As a dry hire rental house, it was important that the DiGiCo desks had an online and offline editor so that acts that rent the desks for a run of shows could pre-program the desk using the DiGiCo RCE (Remote Control Editor) software.

“I just tell the engineer to download the program off of the DiGiCo Web site and they have all of the same controls of the desk on their laptop,” Jones said. “Because this is an online program as well as offline, the engineer can also put his laptop on the SD8 surface and use this as an additional ‘live’ screen with the SD8.
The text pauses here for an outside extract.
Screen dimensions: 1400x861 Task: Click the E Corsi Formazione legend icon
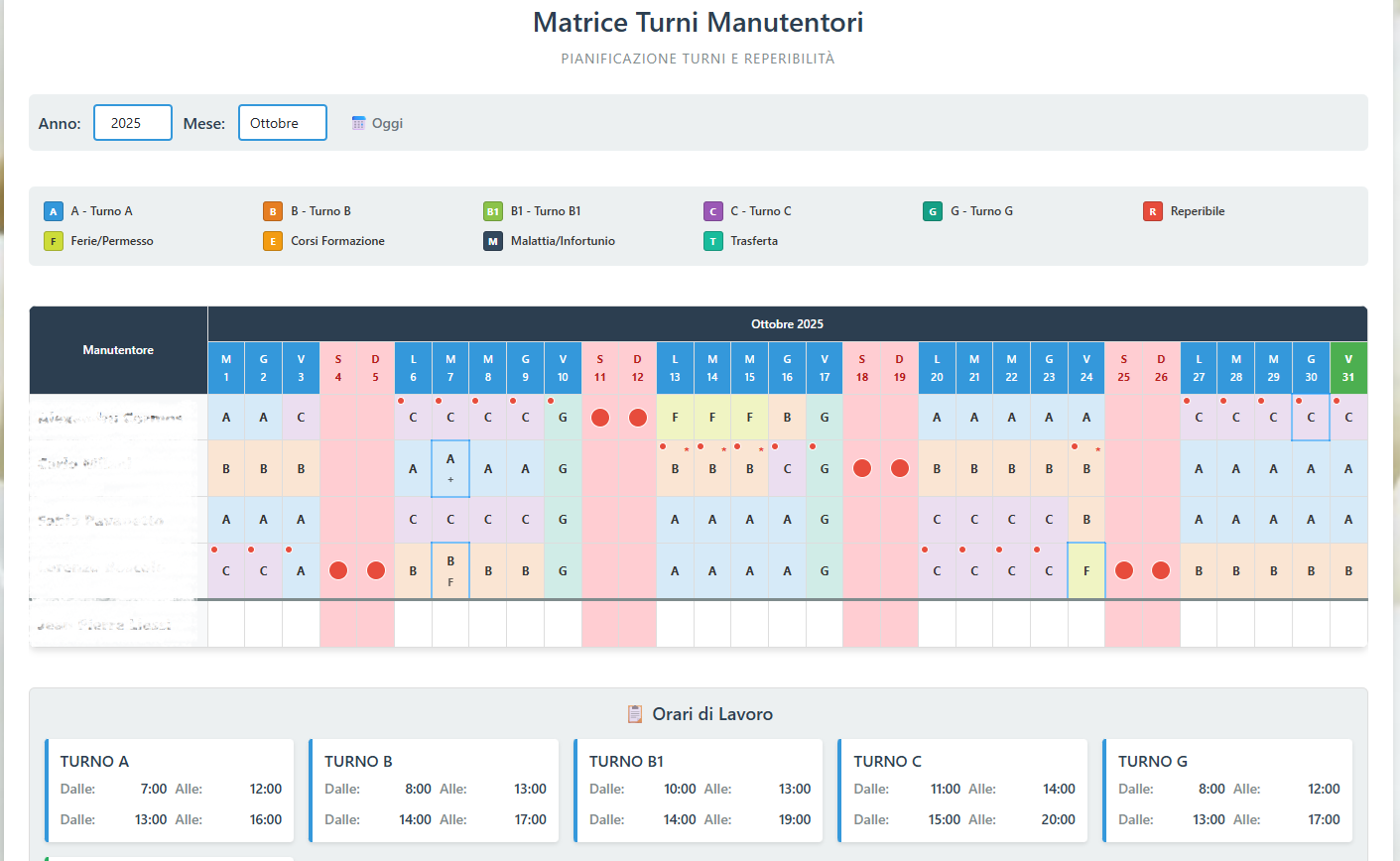272,240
“The DiGiCo line as a whole is a great sounding line,” Jones added. “Some of the pluses with the SD8 are that you get a lot of the features of the bigger desks as well as retaining the audio quality. The SD8 offers a better value to our existing dyed-in-the-wool DiGiCo clients looking for a more affordable and compact digital offering to go up against the Digidesign Venue and Yamaha PM5D. One of the big improvements in the SD8 and SD7 over the D-series is there are no socket files to deal with. Also, having 12 channels per touch screen as opposed to 8 is definitely a move in the right direction.”

Jones also noted that “the ability for an engineer to be able to do high resolution Hard Disk Broadcast Wave file recording with a RME MADI-face, and do virtual soundcheck for $1,500 is a very powerful statement in itself.”

Moving forward, Jones and DCR are working with DiGiCo to help develop and expand the SD8 market, and to that end, they are opening an office in Austin, Texas at the new Soundcheck facility this fall.